What do you guys do to get back at the asshats and morons in the games you play? I know many of you have some very creative solutions.

12 replies to this post
  1. this elementary article looks like it was writen by a rage-quitting crybaby wannabe gamer that got butthurt one too many times in a cod match and shut off his system and got an idea to write about.
    boo hoo bad sport.
    with no cheating or glitching all is fair.build a bridge and get over it.get better not bitter.
    players like this are the asshats.

    • While you are obviously equally “butthurt” about the archetype that wrote this article you do (unknowingly most likely) bring up a good point; there will always be cheating, glitching, and unfairness. I use these terms very loosely because as long as you are not modifying the game in anyway, you are technically not doing anything wrong, even if you are camping in a corner behind a wall with a shock charge and a trophy system on either side of yourself while running scavenger so you can replenish you skill-free wall of protection whenever you get a kill. Getting mad over players using tactics that you disagree with is very silly. It only hurts your focus and your game performance. A true warrior does not let the actions of others determine his outlook or attitude, he grabs victory by the fucking testicles and says “All your base are belong to me”.

      • Oh and a side note:
        Flack jacket takes care of tubes, engineer takes care of equipment, and fmj’s take care of glitchers hiding in the walls.

      • I personally think that if a player on the opposite team is using such tactics as the writer expresses ,then it does,as you hint ,Woolly,add a level of challenge for the “true warrior” to overcome the strategy of the said foe.However,the level of skill another player possesses does not,in my opinion,dictate our own skills as a player.Nor can it predict the outcome of the competition.Players have to approach the battlefield with the best one has,confronting any and all tactics.Victory is the prize,the only prize and in pursuit of it ,learning something about ourselves.Where to improve and how to win (or loose),minus glitches and cheating.If the guy wants to use the ‘noobtube’ let him die with it.Vengeance is earned serving justice,revenge is stooping to his level of simplicity.

  2. While I’m not typically a proponent of calling any tactics “cheap,” I guess this can really be applied to any strategies you don’t enjoy/respect.

    Like you said, playing a certain way will almost never send a “message” to your opponent. Your best bet is to either beat them at their own game (which you may find distasteful) or simply play your best and just not worry how others play.

    Or you know, just use hacks.

  3. The more I think about it, the more I see my errors in writing this article. While I still believe some tactics are cheap or against the flow of the game, at certain levels of play, no tactic is out of the question. It’s a matter of perspective, and I suppose that if you want to change someone’s playstyle, the steps in this article aren’t going to do any justice to that end.

    Ultimately, this was a attempt to get some of my thoughts on “paper,” and I think I’d have been better served doing it privately than on the site. While I wasn’t particularly angry while writing the article itself, these are the kinds of responses I try to think up when someone’s got my hackles up.
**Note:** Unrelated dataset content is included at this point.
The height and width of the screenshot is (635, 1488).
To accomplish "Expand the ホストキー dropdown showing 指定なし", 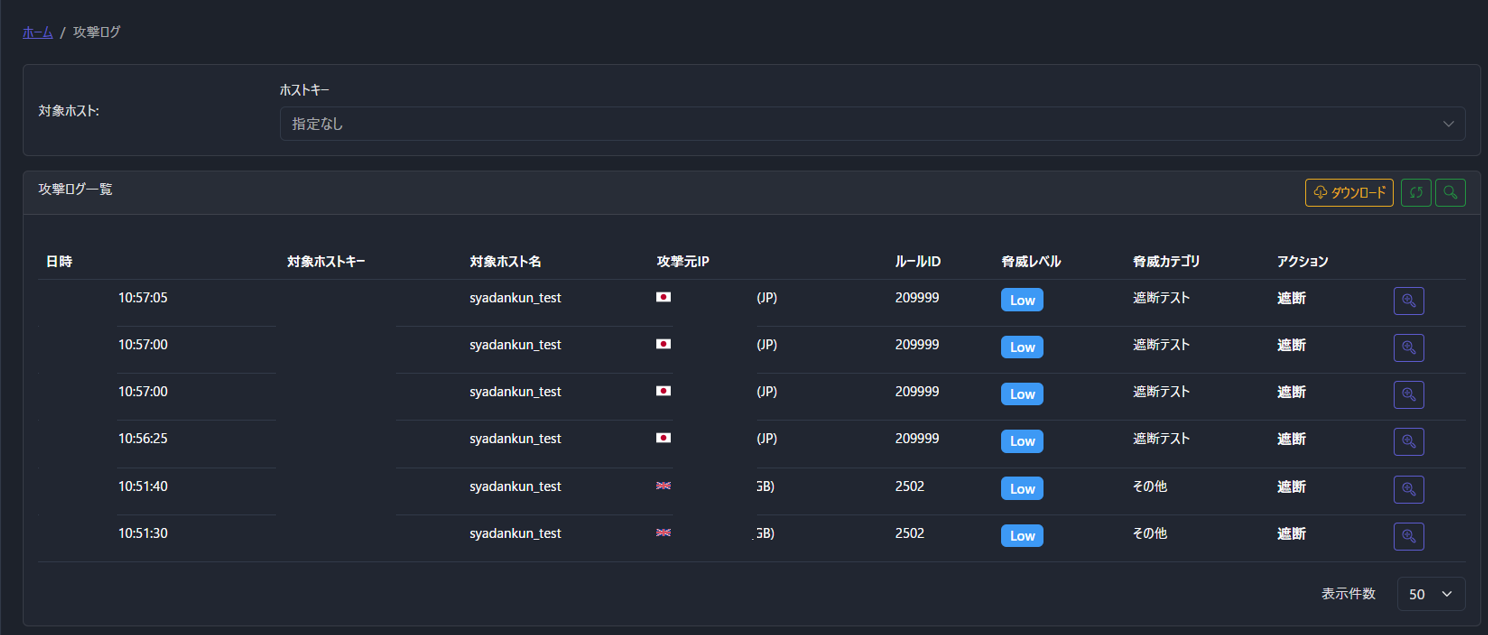I will click(871, 124).
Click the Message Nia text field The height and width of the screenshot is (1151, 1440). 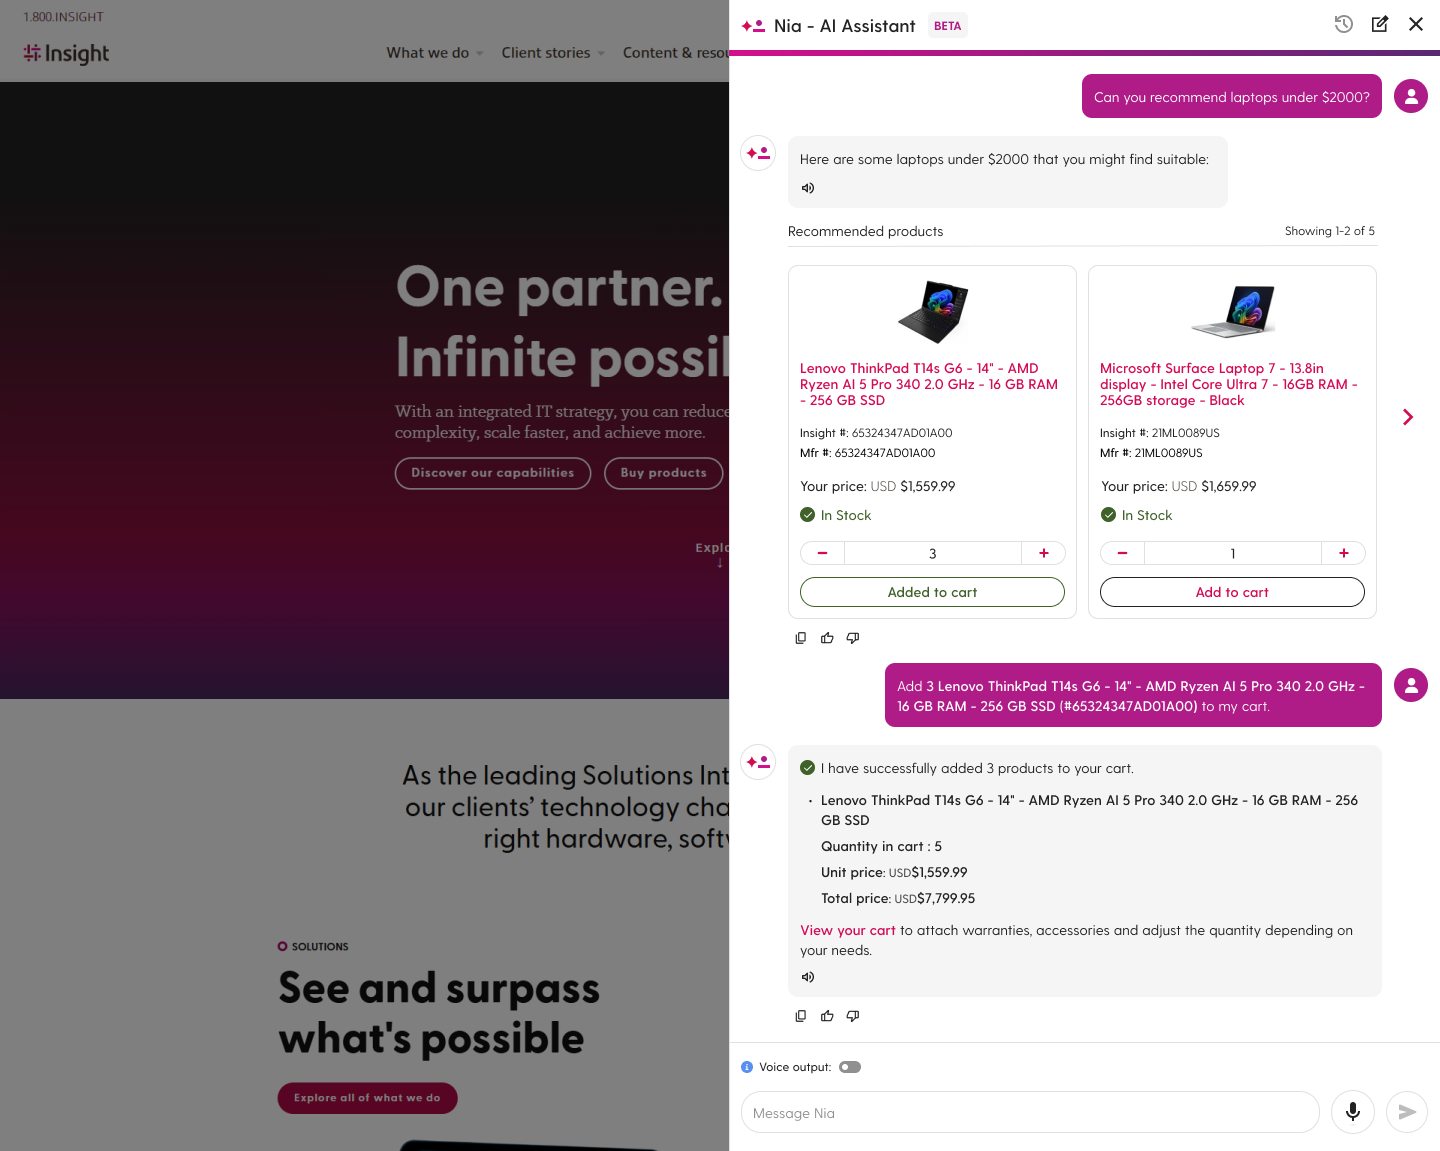tap(1030, 1113)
  4. Steps to getting revenge:

    1. Beat them with rogues gallery.

    2. Beat them with a lightweight, scrambler M4 with a shotgun attachment.

    3. Beat them with the Covenant Carbine.

    4. Beat them with wall bouncing elbow swings.

    5. Beat them while wearing nothing but a loin cloth and a dragon bone fist.

    6. Don’t play Assassin’s Creed. : )

  5. But of course all of those steps require being better than them to begin with… I recommend not losing to begin with and if they try to call you out, well you wouldn’t know because you’re in party chat.